Why you get hangry: Scientists find link between mood and meals

That ‘hangry’ feeling you get when you’ve waited too long between meals isn’t all in your head – it’s in your metabolism. 

The body runs on fat and glucose – simple carbohydrates that contain a single sugar. 

The feeling of hunger is an alert that our blood is getting low on glucose; weakness, light-headedness and shakiness are all symptoms of very low blood sugar, or hypoglycemia. 

Feeling ‘hangry’ is a symptom, too – and the latest research on the phenomenon from the University of Guelph suggests that grouchiness may signal a much deeper connection between mood and meal times. 

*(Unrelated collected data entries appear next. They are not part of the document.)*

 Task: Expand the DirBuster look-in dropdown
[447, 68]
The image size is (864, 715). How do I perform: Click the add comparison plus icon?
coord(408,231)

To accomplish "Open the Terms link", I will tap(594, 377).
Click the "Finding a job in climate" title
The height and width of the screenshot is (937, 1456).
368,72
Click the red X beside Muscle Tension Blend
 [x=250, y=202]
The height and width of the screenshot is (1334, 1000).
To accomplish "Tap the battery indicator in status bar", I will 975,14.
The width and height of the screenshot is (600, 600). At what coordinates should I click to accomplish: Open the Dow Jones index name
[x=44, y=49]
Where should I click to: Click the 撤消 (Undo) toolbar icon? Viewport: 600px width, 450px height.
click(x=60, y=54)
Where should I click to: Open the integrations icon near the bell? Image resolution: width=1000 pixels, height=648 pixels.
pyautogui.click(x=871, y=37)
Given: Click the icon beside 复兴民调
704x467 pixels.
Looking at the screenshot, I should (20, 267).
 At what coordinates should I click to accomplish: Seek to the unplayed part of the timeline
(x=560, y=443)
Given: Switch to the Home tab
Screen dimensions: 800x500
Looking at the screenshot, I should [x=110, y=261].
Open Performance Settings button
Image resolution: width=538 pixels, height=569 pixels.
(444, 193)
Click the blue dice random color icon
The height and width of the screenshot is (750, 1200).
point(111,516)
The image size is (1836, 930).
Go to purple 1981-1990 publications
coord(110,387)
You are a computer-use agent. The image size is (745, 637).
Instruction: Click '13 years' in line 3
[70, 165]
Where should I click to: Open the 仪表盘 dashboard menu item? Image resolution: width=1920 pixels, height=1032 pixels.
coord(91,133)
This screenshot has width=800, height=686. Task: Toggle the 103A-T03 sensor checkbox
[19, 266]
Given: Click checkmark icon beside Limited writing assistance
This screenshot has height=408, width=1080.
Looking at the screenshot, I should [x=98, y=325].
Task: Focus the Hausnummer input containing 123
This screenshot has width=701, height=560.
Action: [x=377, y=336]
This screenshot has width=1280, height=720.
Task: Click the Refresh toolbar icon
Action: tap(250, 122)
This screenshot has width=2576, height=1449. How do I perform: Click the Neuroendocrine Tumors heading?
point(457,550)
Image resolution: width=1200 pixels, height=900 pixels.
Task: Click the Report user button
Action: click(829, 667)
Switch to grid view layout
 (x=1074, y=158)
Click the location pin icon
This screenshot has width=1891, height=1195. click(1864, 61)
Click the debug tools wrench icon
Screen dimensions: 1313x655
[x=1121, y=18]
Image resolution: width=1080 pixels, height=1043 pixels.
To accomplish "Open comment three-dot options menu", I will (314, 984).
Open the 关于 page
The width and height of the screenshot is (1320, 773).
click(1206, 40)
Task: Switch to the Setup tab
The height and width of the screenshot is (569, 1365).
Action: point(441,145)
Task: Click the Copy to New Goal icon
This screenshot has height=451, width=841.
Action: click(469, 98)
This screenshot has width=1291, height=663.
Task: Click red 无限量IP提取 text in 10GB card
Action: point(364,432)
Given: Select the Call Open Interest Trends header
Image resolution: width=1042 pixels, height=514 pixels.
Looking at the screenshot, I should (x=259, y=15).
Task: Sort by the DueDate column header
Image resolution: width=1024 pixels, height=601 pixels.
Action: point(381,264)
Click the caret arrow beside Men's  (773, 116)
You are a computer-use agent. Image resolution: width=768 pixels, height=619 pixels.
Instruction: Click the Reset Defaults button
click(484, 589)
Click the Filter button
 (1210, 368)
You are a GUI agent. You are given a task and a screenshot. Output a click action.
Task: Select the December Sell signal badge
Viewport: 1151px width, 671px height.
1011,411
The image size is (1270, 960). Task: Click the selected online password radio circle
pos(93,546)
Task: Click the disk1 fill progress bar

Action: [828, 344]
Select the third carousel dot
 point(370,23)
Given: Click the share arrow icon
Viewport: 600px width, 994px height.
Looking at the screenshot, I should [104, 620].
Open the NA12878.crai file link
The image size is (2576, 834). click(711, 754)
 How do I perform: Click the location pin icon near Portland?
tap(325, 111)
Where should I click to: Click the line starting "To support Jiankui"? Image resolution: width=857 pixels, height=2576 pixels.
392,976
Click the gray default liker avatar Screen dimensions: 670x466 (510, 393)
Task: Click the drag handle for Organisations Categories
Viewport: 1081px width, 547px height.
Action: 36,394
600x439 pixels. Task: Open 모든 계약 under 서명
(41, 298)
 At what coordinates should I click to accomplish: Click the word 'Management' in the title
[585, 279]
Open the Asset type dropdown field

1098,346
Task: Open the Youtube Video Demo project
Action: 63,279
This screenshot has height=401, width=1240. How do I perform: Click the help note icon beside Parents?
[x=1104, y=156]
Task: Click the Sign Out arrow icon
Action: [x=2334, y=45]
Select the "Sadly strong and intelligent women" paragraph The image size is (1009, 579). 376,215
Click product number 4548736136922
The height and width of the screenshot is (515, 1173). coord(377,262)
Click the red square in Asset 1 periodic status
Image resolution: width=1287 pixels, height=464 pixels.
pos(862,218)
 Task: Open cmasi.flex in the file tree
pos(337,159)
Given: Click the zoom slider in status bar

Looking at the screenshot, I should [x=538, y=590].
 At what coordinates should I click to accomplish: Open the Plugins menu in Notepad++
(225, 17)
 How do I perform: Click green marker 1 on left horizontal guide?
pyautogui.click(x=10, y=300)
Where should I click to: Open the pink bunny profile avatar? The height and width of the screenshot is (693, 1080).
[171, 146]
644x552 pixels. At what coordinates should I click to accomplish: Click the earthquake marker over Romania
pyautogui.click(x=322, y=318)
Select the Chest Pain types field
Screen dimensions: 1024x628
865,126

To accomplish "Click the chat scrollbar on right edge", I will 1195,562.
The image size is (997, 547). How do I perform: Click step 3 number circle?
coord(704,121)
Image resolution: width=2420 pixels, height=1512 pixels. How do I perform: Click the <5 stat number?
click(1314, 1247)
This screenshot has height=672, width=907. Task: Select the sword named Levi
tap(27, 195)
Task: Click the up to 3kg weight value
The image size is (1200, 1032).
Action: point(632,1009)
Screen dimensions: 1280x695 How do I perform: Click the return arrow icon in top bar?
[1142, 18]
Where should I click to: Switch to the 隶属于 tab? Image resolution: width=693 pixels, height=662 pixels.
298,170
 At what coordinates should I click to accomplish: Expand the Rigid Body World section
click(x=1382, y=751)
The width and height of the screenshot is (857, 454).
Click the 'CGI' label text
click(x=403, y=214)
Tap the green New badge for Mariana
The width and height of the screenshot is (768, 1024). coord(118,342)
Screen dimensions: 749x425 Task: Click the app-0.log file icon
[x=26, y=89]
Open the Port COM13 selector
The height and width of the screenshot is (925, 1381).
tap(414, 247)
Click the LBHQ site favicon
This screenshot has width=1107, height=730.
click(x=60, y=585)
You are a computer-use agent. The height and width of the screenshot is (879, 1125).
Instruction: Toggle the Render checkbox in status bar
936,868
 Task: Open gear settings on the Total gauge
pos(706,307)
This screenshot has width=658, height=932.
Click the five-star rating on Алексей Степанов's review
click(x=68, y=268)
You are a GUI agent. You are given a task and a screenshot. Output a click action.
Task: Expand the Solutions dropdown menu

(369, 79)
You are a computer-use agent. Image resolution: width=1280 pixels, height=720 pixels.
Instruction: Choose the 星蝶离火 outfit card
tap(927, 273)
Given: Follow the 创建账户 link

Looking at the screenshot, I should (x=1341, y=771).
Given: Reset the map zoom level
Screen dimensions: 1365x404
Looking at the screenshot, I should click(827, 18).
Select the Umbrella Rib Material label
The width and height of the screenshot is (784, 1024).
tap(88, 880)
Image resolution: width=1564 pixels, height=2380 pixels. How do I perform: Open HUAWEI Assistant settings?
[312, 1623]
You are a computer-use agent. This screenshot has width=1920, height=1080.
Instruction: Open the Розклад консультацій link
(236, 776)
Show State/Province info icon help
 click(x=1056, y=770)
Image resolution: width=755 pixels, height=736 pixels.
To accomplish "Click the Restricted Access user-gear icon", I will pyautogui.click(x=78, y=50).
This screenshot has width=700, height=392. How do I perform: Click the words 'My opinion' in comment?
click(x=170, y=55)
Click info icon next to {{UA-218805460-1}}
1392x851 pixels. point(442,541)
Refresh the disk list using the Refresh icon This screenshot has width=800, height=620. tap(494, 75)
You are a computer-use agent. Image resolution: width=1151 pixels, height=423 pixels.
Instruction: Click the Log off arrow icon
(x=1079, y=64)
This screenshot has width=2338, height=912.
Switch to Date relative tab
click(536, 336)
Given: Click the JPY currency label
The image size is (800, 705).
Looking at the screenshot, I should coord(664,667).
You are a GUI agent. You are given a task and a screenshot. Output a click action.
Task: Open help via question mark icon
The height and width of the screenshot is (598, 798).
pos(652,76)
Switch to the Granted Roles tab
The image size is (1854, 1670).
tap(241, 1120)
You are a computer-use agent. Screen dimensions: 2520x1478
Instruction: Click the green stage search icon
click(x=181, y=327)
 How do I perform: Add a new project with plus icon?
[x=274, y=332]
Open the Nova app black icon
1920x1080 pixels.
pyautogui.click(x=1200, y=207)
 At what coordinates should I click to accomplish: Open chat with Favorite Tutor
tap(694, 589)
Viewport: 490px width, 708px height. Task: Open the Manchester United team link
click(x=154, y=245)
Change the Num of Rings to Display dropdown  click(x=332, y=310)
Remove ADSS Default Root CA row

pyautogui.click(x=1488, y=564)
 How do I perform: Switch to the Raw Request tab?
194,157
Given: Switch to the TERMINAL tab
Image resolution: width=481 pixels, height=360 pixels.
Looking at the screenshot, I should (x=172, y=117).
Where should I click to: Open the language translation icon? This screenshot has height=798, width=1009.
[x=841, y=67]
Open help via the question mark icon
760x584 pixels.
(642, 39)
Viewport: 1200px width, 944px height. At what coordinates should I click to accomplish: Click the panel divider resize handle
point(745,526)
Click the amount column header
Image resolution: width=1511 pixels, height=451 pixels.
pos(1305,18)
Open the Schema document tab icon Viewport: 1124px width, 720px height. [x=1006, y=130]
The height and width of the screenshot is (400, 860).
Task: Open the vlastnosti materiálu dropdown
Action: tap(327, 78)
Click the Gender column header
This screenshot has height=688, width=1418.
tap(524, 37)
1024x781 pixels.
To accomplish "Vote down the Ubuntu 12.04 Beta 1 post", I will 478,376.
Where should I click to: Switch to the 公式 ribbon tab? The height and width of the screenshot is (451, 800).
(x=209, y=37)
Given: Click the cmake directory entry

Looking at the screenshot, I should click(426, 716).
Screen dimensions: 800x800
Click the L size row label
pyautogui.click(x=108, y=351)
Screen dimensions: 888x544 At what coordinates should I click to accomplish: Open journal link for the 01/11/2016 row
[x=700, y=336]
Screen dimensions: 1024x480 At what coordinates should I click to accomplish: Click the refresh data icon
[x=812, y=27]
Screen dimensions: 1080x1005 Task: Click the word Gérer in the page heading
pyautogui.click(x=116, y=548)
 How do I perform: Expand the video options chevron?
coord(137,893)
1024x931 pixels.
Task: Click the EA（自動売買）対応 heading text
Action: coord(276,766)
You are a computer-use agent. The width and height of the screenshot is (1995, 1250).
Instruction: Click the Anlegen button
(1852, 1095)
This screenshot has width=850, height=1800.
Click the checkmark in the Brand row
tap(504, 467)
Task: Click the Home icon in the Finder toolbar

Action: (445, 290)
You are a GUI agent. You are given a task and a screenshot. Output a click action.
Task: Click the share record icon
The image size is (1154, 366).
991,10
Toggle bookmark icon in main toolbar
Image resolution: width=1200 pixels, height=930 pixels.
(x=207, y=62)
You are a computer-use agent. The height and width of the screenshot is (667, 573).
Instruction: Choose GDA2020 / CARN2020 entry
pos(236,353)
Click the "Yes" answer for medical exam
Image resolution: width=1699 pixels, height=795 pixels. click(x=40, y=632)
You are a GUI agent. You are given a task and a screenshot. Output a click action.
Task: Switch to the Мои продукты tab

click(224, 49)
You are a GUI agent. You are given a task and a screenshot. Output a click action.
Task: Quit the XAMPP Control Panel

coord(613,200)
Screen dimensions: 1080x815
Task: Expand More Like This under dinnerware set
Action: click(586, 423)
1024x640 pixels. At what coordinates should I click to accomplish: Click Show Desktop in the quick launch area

Going too long without a meal really does change your mood and stoking that hangry feeling – and it may signal the deeper relationship between nutrition and depression, a study suggests

The latest study on the subject wasn’t really intended to be a study on hangriness at all. 

It began as part of a wide network of Canadian scientists who are working to better understand depression. 

They are attempting to examine depression from many angles, and senior study author Dr Francesco Leri and his team at the University of Guelph wanted to be sure to consider the relationship between sugar, the brain’s reward system and metabolic stress.  

Dr Leri and his team had observed that there are higher rates of depression among people with metabolic disorders, such as diabetes. 

So, they wondered if the converse might be true: that metabolism could be involved in mood disorders. 

To work this out they simulated hunger in mice by giving them an injection of a drug that kept them from being able to metabolize glucose, simulating hunger. 

It didn’t take long for the mice’s behavioral changes to start. 

The research team saw two main shifts in behavior. The mice became low-energy and sluggish, appearing to have a hard time moving.  

Importantly, each mouse had an enclosure with two rooms. The animals were accustomed to getting injections in either room, but the researchers made sure to shut them in one side of their home while receiving the hunger-simulation injection.

‘We measured where they spend more time, and the animals showed a significant aversion to where they received the [injection],’ says Dr Leri. 

‘That tells you that it was a negative experience and they’er staying away from that experience.’ 

He insists that since the animals also received shots – just not of the glucose-blocker – in the other room, that it was not a response to the sensation of an injection, but to the low blood sugar the particular shot induced.

Additionally, the team, led by graduate student Thomas Horman, measured the levels of the mouse version of the stress hormone, cortisol, in the hungry, sluggish mice. 

That was up, too. 

So what the mouse were experiencing ‘looks like a threat response, by being introduced to something very anxiety-provoking,’ Dr Leri says. 

And its behavior is is akin to the anxiety and aggression that we humans display when we’re hangry about being deprived of food. 

To test the mood-metabolism link a step further, the University of Guelph team decided to see if they could treat mood symptoms of a metabolism problem with a drug for mood problems: an antidepressant. 

When they gave the mice bupropion, commonly used to treat depression, and smoking cessation, ‘aversion for environment was very much gone and stress response was diminished, almost completely,’ said Dr Leri. 

‘That told us we were dealing with central mechanisms beyond glucose being available to muscles.

‘So it crosses nutrition with mental health [and shows] nutrtion can play a role in behavior and mood,’ says Dr Leri. 

He says that what we see as getting hangry should also be a wake up call to ‘pay attention’ to how what we eat can affect our moods in a broader sense. 

For the extremely hangry who ‘experience those mood swings that in some cases can be quite profound, suggesting that they’re experiencing a true biological response, there may be some solution along the lines of a pharmacological therapy,’ says Dr Leri, though of course changing diet is always easier and better if sufficient. 

‘But in some forms of clinical depression, nutrition may play a very significant role,’ he adds.